Centrally Planned Energy: Bad for the Economy, Bad for the Environment
Jason Scott Johnston
Economics, United States
Obama's climate policy wrecked coal, and his renewable subsidies hurt efforts to replace it.
On Earth Day, the United States will sign the Paris Climate agreement. In terms of the actual climate policy already implemented by the Obama administration, however, the events of the previous week were much more important. Peabody Energy, the world’s biggest privately owned coal producer, declared bankruptcy, and SunEdison Corporation, the world’s largest solar-energy developer, entered into prebankruptcy negotiations. These bankruptcies are direct consequences of Barack Obama’s climate-change policies.

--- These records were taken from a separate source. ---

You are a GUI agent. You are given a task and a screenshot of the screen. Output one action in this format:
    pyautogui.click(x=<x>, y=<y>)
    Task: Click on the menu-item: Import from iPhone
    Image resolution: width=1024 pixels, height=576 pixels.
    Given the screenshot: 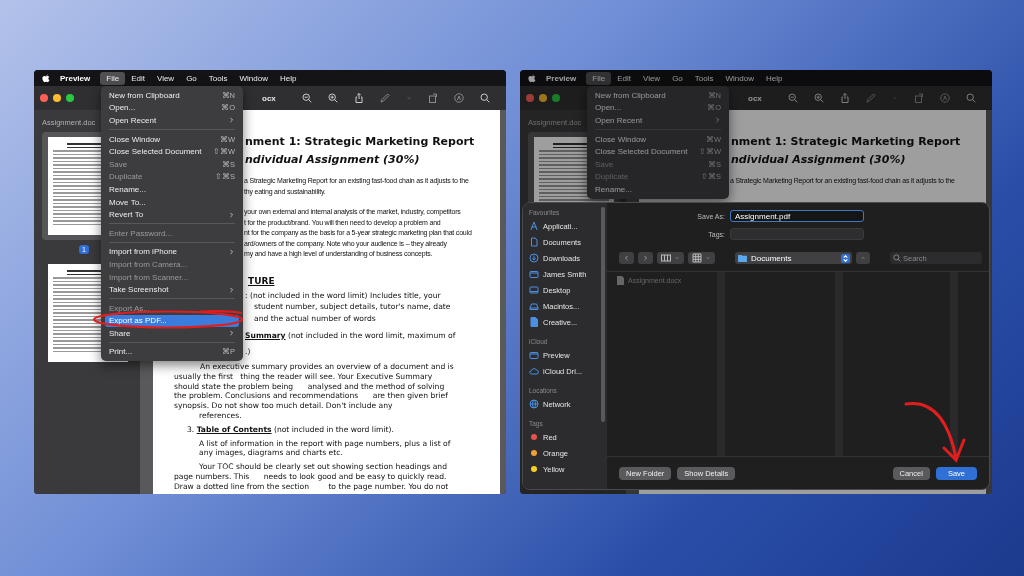 What is the action you would take?
    pyautogui.click(x=172, y=252)
    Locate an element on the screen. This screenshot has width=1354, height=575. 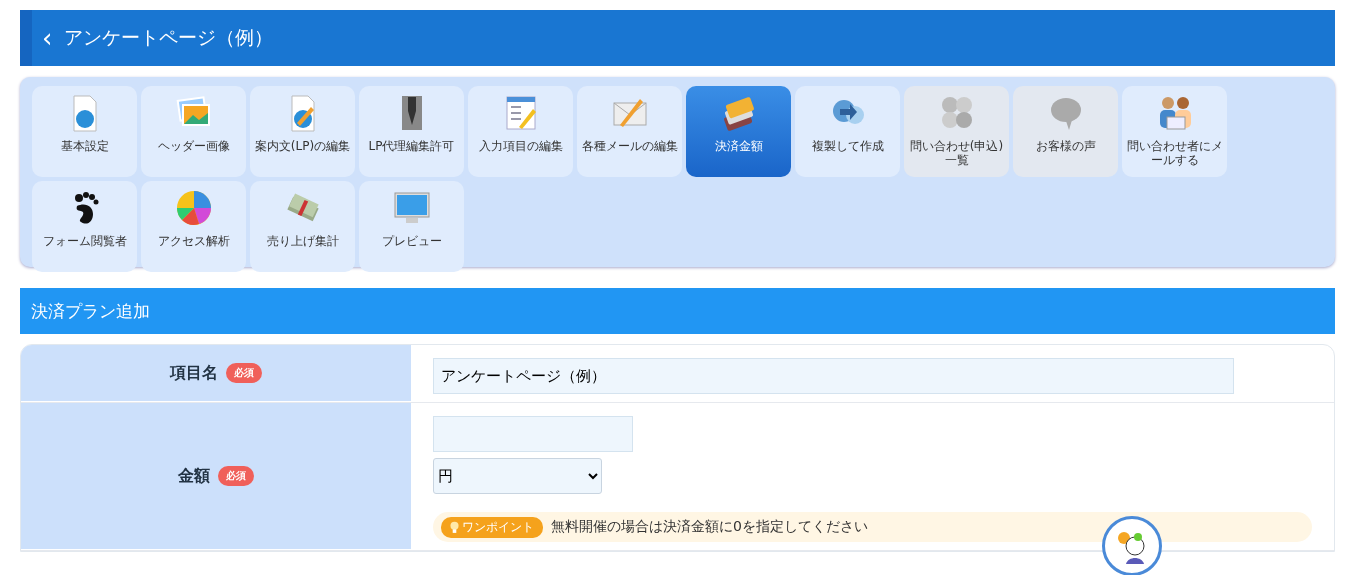
tool-tile: 基本設定 is located at coordinates (84, 132).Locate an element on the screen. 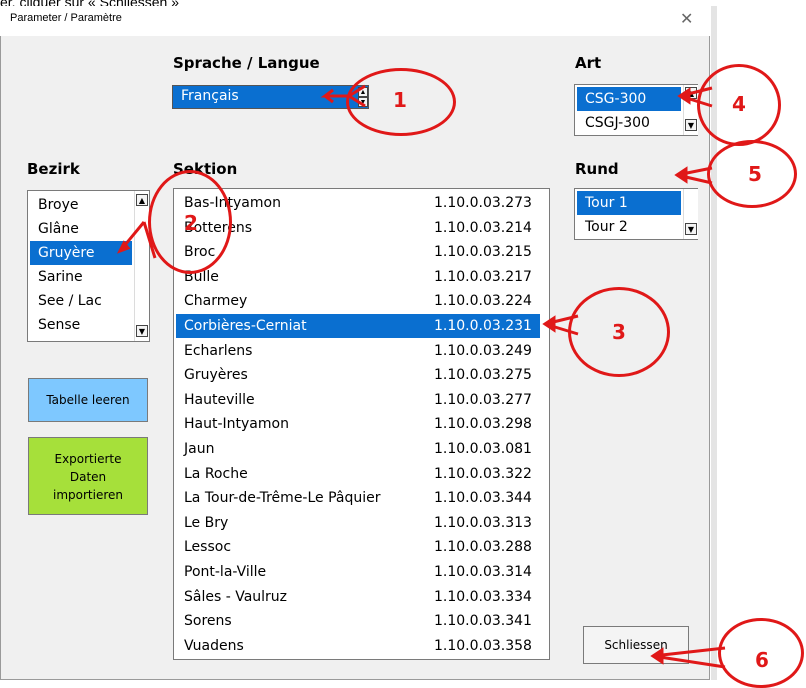 The height and width of the screenshot is (688, 806). callout-number-1: 1 is located at coordinates (400, 100).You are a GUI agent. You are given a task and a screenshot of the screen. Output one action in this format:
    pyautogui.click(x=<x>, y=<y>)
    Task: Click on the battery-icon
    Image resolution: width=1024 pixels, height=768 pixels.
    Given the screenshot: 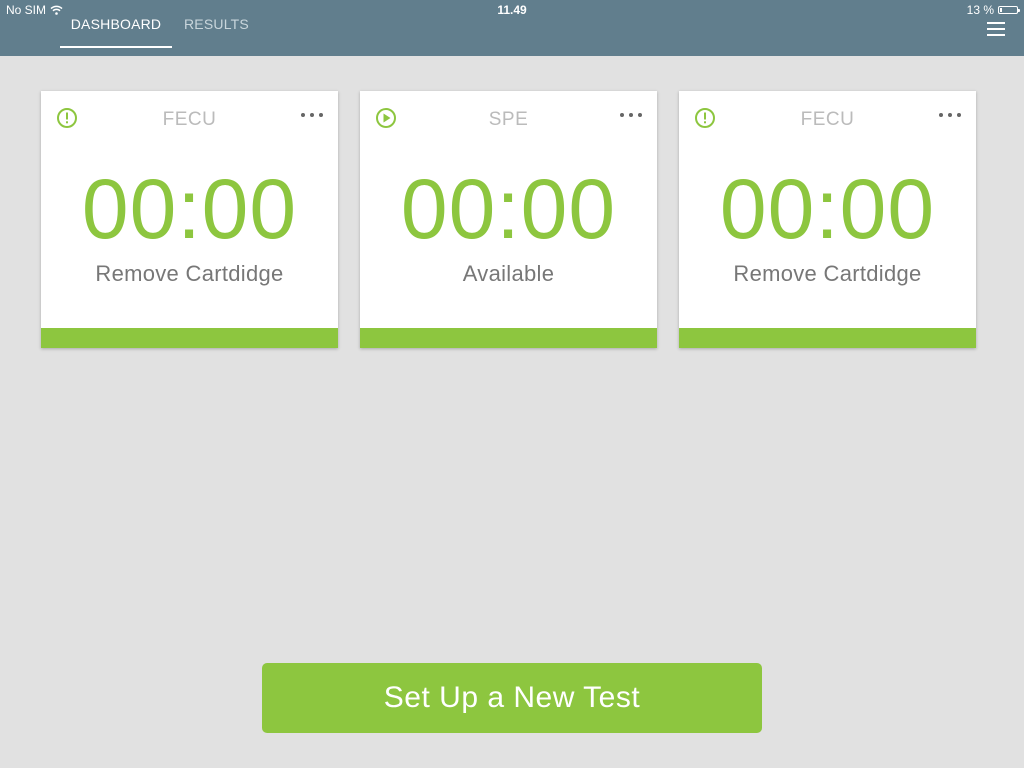 What is the action you would take?
    pyautogui.click(x=1009, y=10)
    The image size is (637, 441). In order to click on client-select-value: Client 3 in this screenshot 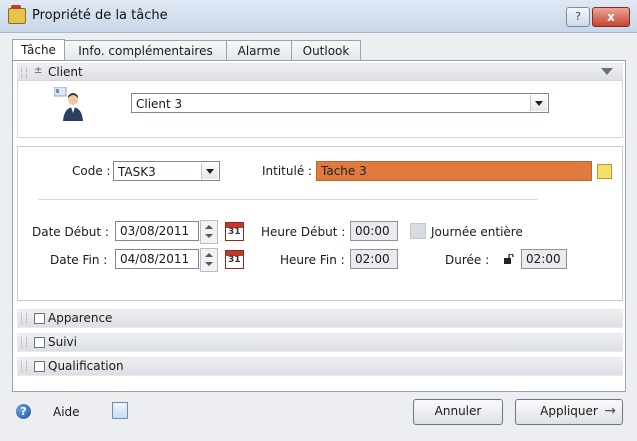, I will do `click(160, 104)`. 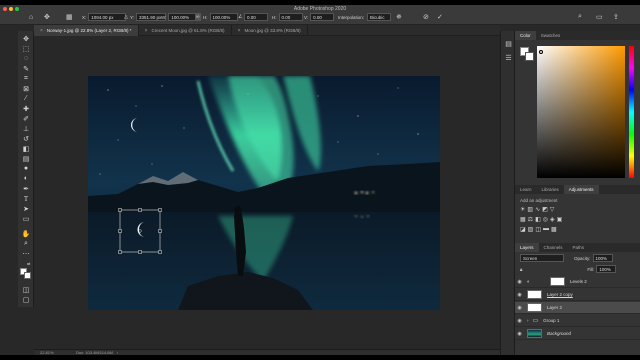 What do you see at coordinates (546, 220) in the screenshot?
I see `photo-filter-icon: ◎` at bounding box center [546, 220].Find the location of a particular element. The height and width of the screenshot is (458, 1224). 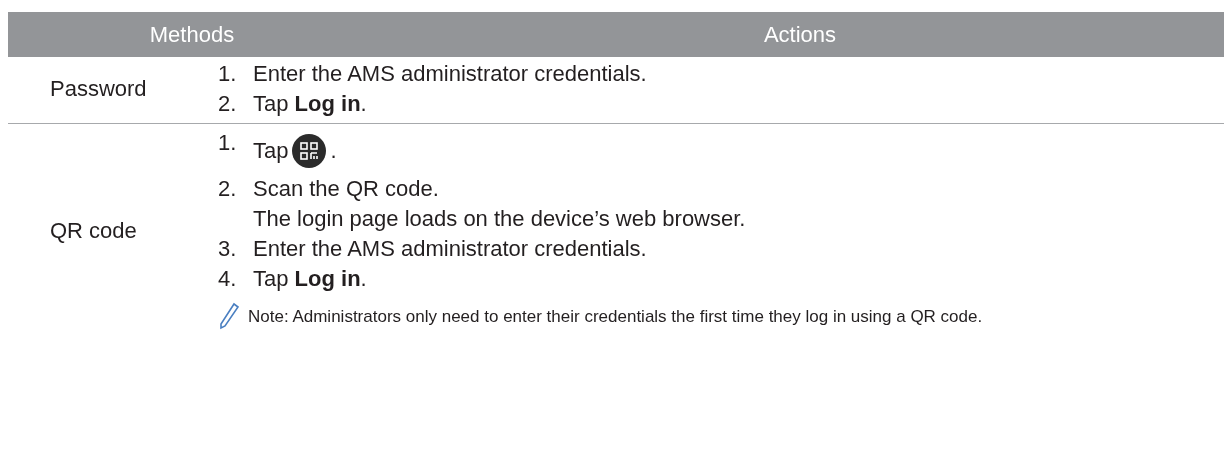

The Obama administration has relentlessly levied environmental regulatory actions to massively increase the costs and speed the end of coal production and its use for electricity generation.
Following the bankruptcies of Arch Coal, Alpha Natural Resources, Patriot Coal, and Walter Energy, Peabody’s Chapter 11 filing represents the final step in a death spiral in the coal industry that has seen a loss of $30 billion in stock market value and more than thirty thousand jobs.
A similar catastrophic decline has occurred in the coal-fired-electricity-generating sector of the economy. Adding up announced and planned plant closures, the Institute for Energy Research has estimated that utilities are in process of retiring coal-fired electric generating units that once provided over 72 GW of generating capacity, enough to provide electricity to every home west of the Mississippi, excluding Texas.
The fall of coal can, it is true, be traced in part to the rise of cheaper and cleaner natural gas. But there can be no doubt whatsoever that the primary aim of the raft of new Clean Air Act regulations promulgated by the Obama administration was to end the production and use of coal. He promised this in a 2008 interview with the San Francisco Chronicle, saying “So if somebody wants to build a coal fired [electricity generating] plant they can. It’s just that it will bankrupt them.” From the recently repromulgated rule limiting mercury emissions, through the Cross State Air Pollution Rule targeting sulfur dioxide, nitrous oxide and fine particulate emissions, to the Clean Power Plan limiting carbon dioxide, the cumulative effect of Obama administration rules targeting coal-burning electric utilities has been precisely those promised bankruptcies.